Opened 13 years ago
Last modified 12 months ago
#10665 new defect
Search through all text fields
Reported by: | Owned by: | ||
---|---|---|---|
Priority: | high | Milestone: | next-major-releases |
Component: | search system | Version: | |
Severity: | normal | Keywords: | custom-field patch |
Cc: | ethan.jucovy@…, Ryan J Ollos | Branch: | |
Release Notes: | |||
API Changes: | |||
Internal Changes: |
Description
When I try to search for VerySpecificTermXYZ VerySpecificTermABC on demo-0.13 Trac finds nothing, because VerySpecificTermXYZ is saved in description field and VerySpecificTermABC is saved in Release Notes in Test-Ticket #600.
It would be nice if the search string will be considered for all fields (not only for one field).
Attachments (4)
Change History (19)
comment:1 by , 13 years ago
Summary: | Search through all fields → Search through all text fields |
---|
comment:2 by , 12 years ago
Keywords: | custom-field added |
---|---|
Priority: | normal → high |
by , 12 years ago
Attachment: | search_across_comments_and_custom_fields.diff added |
---|
by , 12 years ago
Attachment: | search_across_comments_and_custom_fields.2.diff added |
---|
follow-up: 6 comment:3 by , 12 years ago
framay, I've attached a patch attachment:search_across_comments_and_custom_fields.diff which seems to work for me on a local instance, but I haven't tried running the test suite or tested it against any edge cases, and I have no idea whether it would perform badly on large databases. :-)
Instead of the current approach of combining three subqueries (one for ticket fields, one for ticket comments, and one for ticket custom fields) my patch runs a search using JOINs with the following SQL:
SELECT summary, description, reporter, type, id, time, status, resolution FROM ticket WHERE id IN (SELECT DISTINCT ticket.id FROM ticket JOIN ticket_change ON ticket.id=ticket_change.ticket JOIN ticket_custom ON ticket.id=ticket_custom.ticket WHERE (ticket.summary LIKE %VerySpecificTermXYZ% ESCAPE '/' OR ticket.keywords LIKE %VerySpecificTermXYZ% ESCAPE '/' OR ticket.description LIKE %VerySpecificTermXYZ% ESCAPE '/' OR ticket.reporter LIKE %VerySpecificTermXYZ% ESCAPE '/' OR ticket.cc LIKE %VerySpecificTermXYZ% ESCAPE '/' OR CAST(ticket.id AS text) LIKE %VerySpecificTermXYZ% ESCAPE '/' OR ticket_change.newvalue LIKE %VerySpecificTermXYZ% ESCAPE '/' OR ticket_custom.value LIKE %VerySpecificTermXYZ% ESCAPE '/') AND (ticket.summary LIKE %VerySpecificTermABC% ESCAPE '/' OR ticket.keywords LIKE %VerySpecificTermABC% ESCAPE '/' OR ticket.description LIKE %VerySpecificTermABC% ESCAPE '/' OR ticket.reporter LIKE %VerySpecificTermABC% ESCAPE '/' OR ticket.cc LIKE %VerySpecificTermABC% ESCAPE '/' OR CAST(ticket.id AS text) LIKE %VerySpecificTermABC% ESCAPE '/' OR ticket_change.newvalue LIKE %VerySpecificTermABC% ESCAPE '/' OR ticket_custom.value LIKE %VerySpecificTermABC% ESCAPE '/') )

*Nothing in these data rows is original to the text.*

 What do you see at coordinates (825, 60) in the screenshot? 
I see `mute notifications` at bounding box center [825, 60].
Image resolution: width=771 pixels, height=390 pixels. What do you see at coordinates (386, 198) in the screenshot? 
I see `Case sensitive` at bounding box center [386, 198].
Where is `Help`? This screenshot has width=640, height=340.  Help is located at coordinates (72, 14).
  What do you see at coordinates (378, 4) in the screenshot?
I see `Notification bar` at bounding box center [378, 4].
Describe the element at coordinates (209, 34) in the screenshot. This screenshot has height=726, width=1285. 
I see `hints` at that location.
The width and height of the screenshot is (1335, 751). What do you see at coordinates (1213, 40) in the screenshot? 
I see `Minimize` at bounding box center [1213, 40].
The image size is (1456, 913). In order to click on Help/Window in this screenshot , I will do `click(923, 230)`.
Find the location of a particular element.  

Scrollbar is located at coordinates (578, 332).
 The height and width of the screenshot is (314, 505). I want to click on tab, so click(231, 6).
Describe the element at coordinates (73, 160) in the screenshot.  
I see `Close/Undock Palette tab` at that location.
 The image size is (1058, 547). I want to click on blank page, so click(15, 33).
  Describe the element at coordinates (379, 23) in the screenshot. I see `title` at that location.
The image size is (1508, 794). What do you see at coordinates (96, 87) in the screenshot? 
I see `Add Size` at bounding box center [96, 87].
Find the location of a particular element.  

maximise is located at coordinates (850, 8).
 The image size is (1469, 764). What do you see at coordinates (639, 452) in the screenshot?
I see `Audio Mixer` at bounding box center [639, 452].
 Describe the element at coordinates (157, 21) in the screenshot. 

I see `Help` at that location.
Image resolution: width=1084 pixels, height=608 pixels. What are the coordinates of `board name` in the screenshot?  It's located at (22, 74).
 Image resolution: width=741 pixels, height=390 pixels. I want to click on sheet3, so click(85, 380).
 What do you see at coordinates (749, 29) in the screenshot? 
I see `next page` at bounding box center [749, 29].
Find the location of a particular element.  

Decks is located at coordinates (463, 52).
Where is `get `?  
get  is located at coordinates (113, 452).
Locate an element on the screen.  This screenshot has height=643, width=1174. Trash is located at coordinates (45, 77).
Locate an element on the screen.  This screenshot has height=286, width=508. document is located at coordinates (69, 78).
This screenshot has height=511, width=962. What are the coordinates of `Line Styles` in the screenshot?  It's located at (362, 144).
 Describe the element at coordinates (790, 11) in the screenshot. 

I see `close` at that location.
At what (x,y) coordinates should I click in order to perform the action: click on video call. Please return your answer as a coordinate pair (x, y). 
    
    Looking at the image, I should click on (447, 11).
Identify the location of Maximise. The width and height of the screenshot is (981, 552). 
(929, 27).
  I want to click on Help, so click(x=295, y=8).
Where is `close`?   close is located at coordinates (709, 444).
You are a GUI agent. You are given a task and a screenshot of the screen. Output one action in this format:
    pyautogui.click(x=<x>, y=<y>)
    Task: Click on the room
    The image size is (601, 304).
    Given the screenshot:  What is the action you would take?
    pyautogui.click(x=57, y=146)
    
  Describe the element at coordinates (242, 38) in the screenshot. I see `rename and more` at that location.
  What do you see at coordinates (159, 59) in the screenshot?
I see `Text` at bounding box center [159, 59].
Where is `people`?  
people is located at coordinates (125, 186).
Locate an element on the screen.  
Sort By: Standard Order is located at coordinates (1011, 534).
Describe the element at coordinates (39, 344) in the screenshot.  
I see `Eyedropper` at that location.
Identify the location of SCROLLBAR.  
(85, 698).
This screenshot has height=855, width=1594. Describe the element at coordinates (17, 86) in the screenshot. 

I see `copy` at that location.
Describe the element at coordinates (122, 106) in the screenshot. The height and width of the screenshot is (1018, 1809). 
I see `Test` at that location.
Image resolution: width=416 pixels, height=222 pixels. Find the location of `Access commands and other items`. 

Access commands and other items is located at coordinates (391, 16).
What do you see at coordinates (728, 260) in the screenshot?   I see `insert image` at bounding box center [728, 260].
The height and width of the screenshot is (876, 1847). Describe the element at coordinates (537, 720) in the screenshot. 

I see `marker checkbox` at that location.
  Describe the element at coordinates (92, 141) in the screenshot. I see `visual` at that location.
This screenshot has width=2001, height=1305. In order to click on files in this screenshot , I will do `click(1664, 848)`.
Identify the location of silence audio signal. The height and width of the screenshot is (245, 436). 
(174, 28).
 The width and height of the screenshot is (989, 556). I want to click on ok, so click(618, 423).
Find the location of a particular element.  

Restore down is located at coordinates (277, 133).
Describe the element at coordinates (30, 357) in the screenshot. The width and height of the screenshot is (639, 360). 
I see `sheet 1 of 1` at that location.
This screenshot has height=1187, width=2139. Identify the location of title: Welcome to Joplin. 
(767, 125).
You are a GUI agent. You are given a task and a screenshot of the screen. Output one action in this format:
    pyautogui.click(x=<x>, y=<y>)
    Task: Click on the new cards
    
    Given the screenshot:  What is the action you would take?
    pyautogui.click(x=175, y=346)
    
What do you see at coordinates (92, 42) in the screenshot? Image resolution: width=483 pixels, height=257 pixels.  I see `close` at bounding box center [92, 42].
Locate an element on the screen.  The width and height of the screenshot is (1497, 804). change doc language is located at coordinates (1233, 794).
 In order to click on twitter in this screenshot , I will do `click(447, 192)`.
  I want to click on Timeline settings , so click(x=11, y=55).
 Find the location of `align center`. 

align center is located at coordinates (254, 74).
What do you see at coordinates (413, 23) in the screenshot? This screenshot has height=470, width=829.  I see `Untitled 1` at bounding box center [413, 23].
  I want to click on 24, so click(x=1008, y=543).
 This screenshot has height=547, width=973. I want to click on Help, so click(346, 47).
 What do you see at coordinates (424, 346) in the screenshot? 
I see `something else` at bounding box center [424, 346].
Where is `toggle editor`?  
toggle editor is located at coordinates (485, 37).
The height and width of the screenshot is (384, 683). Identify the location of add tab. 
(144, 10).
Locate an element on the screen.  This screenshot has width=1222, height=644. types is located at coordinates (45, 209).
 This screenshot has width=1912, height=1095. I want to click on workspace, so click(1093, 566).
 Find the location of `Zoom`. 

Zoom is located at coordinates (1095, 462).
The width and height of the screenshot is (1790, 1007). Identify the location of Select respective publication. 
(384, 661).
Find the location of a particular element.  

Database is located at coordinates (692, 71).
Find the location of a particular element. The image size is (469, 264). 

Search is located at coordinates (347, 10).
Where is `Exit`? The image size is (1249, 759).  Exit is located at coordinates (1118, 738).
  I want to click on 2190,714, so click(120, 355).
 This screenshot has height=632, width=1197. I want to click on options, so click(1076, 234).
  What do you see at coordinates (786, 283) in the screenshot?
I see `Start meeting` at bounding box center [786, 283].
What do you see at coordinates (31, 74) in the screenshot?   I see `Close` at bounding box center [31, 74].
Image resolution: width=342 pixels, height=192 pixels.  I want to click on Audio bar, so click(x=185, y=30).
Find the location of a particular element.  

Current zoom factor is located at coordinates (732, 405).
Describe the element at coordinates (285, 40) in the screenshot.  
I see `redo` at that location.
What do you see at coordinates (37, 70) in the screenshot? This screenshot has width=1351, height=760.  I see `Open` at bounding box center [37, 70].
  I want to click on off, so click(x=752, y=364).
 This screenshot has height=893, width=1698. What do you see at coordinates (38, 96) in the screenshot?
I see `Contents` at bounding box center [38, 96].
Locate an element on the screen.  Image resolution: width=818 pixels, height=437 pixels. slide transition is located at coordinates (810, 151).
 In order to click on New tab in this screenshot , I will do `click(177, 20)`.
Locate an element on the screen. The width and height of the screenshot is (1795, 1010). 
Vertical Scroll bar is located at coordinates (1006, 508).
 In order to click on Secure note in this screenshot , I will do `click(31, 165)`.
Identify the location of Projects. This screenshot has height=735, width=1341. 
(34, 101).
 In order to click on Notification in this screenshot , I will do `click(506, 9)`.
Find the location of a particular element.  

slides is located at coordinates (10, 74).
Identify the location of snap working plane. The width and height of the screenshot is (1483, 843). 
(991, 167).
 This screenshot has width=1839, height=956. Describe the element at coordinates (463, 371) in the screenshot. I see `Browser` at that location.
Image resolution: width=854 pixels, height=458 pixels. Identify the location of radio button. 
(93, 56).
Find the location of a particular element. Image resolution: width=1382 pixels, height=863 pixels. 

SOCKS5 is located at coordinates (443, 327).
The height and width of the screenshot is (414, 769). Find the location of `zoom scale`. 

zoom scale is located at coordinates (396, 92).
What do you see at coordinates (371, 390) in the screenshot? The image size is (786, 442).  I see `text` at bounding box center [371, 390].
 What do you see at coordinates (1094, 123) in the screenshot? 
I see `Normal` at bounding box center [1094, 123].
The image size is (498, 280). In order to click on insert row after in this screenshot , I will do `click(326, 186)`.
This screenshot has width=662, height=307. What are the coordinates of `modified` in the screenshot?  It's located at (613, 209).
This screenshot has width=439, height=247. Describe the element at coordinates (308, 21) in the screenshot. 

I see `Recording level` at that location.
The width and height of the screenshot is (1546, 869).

comment:4 by , 12 years ago
Cc: | added |
---|
comment:5 by , 12 years ago
Cc: | added |
---|
follow-up: 7 comment:6 by , 12 years ago
Replying to Ethan Jucovy <ethan.jucovy@…>:
framay, I've attached a patch attachment:search_across_comments_and_custom_fields.diff which seems to work for me on a local instance, but I haven't tried running the test suite or tested it against any edge cases, and I have no idea whether it would perform badly on large databases. :-)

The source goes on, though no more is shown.